Foi para falar da “aposta na habitação a custos controlados, como medida fundamental para diminuir a precariedade social das famílias”, que o candidato do PDR Madeira às eleições regionais de 22 de setembro esteve hoje em ação de campanha nas freguesias de São Martinho e Caniço, referindo a respetiva elevada densidade populacional ali verificada.
Filipe Rebelo afirmou não ter dúvidas “que o modelo de habitação a custos controlados, aquele implementado nos anos 90, foi muito vantajoso.

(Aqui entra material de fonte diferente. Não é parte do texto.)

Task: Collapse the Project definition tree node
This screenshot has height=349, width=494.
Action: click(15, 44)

E o Estado, as autarquias, acabavam por ter benefícios, porque essas pessoas asseguram a manutenção dos espaços, pagavam IMI, pagavam condomínios”.

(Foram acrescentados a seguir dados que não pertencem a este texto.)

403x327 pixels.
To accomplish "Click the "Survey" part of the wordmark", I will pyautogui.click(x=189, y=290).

O candidato do PDR lamentou que “muitas famílias vivam com grandes dificuldades, sendo o pagamento de uma renda de casa um dos principais problemas. “Mas a nossa ideia não é dar casas a quem não precisa, a ideia é promover a habitação social junto das famílias que comprovem efectivamente que passam por dificuldades ou cujos rendimentos sejam inferiores a determinados montantes”.

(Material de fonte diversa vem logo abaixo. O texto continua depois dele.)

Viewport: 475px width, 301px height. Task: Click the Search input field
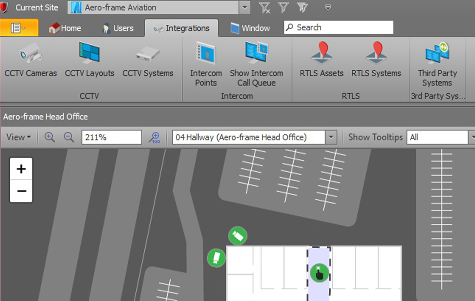coord(343,28)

O PDR considerou que estas medidas, muitas vezes consideradas ‘populistas’ ou ‘eleitoralistas’, podiam solucionar muitas carências sociais. E são coisas que podem ser fiscalizadas por forma a assegurar a transparência de todo o sistema.

“O que não se pode considerar um luxo é uma habitação condigna. Ainda que a situação económica tenha melhorado, as dificuldades continuam a ser uma realidade para muitos agregados da Madeira e do Porto Santo”, concluiu Filipe Rebelo.